After a joint jury trial, Joel Smith and Amanda Smith were convicted of child abuse and child neglect in violation of Oklahoma and federal law for conduct involving H.M. in Indian country. Joel Smith was sentenced to 180 months and Amanda Smith to 240 months. They appealed on multiple grounds, including sentencing, aiding-and-abetting instructions, jurisdiction, timeliness of post-trial motions, and sentencing materials.

The court’s reasoning

The court held that every federal sentencing proceeding begins with determining the guideline applicable to the offense of conviction, and when no guideline has been expressly promulgated, the district court must apply the most analogous offense guideline under U.S.S.G. Section 2X5.1. Reviewing de novo, the panel concluded Oklahoma’s child-abuse-by-injury statute is sufficiently analogous to U.S.S.G. Section 2A2.2, aggravated assault, because both offenses typically involve an affirmative act, contemplate serious injury, and include an aggravating feature. The court rejected the government’s arguments that differences in mens rea and injury requirements defeated the analogy, explaining that a perfect match is not required and that the inquiry is flexible and element-focused rather than fact-specific. The panel further held the government failed to show the error was harmless. It declined to rely on the concurrent-sentence doctrine and instead applied the sentencing-package doctrine because the district court treated Joel Smith’s counts and sentences as interdependent. The court therefore vacated Joel Smith’s sentencing package and remanded for resentencing. The excerpt also states that the court discerned no error in the district court’s refusal to consider the Smiths’ late challenge to the aiding-and-abetting instruction, construing it as an untimely Rule 12 motion without good cause. The opinion states the court otherwise affirmed.

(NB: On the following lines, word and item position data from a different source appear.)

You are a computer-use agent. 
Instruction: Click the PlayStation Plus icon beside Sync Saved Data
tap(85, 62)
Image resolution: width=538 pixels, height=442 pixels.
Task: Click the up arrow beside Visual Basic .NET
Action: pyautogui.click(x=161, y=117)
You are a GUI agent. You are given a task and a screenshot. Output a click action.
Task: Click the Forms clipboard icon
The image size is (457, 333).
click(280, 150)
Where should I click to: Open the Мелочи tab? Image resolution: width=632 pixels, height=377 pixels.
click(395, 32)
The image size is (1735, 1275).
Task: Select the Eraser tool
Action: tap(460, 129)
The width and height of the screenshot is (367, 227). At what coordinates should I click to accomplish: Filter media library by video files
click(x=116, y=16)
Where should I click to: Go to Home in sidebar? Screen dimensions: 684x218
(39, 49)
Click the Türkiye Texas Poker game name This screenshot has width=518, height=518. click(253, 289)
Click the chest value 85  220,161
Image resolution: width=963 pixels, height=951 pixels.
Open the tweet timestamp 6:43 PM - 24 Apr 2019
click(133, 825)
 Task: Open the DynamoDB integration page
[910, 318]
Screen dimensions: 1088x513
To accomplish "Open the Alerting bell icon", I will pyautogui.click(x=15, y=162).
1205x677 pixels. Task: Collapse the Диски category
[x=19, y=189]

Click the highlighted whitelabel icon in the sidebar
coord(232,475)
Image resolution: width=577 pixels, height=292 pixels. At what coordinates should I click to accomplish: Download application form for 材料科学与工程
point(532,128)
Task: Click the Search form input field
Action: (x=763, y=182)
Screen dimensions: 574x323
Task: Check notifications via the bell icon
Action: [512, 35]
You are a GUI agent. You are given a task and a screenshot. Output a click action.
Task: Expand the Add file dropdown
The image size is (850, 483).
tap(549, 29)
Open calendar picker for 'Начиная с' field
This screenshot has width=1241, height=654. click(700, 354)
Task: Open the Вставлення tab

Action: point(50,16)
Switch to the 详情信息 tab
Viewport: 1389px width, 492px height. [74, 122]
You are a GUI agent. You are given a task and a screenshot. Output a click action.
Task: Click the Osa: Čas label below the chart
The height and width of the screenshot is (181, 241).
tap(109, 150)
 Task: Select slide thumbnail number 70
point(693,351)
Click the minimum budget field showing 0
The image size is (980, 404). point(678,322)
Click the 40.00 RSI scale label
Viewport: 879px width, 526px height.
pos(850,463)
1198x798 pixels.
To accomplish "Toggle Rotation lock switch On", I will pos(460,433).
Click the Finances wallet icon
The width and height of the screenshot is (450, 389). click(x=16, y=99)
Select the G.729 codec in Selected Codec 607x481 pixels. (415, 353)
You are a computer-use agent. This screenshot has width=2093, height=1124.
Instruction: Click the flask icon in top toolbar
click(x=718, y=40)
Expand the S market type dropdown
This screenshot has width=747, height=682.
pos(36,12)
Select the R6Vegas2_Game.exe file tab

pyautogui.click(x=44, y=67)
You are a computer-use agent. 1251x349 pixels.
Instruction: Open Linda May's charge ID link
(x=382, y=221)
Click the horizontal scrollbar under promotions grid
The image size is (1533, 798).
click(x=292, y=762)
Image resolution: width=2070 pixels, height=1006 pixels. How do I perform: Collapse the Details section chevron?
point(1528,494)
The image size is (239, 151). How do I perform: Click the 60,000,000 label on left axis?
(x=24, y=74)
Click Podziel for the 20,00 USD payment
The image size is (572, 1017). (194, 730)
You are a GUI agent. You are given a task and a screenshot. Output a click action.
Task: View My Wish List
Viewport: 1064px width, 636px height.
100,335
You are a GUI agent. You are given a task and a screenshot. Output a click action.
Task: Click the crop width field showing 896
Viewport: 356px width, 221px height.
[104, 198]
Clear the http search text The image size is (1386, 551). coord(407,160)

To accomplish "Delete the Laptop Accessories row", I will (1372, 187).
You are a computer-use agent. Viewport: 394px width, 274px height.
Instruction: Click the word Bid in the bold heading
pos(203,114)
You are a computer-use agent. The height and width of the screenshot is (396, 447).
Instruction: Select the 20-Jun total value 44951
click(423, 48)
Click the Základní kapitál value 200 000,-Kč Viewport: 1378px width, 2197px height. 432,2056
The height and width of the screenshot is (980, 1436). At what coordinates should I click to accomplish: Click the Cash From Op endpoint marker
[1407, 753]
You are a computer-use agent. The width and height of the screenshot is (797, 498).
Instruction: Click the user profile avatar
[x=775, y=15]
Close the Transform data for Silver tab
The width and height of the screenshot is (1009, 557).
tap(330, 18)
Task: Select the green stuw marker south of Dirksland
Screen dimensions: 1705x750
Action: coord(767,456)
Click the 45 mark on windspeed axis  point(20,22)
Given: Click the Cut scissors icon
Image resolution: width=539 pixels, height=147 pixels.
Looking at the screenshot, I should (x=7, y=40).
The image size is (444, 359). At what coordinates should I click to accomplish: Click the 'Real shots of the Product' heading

We hold Oklahoma’s child-abuse-by-injury statute is sufficiently analogous to the federal sentencing guideline for aggravated assault.

What it means going forward

Joel Smith will be resentenced under a corrected Guidelines framework that starts with the aggravated-assault guideline as the analogous offense guideline. The convictions remain in place, and the rest of the district court’s rulings addressed in the appeal were affirmed.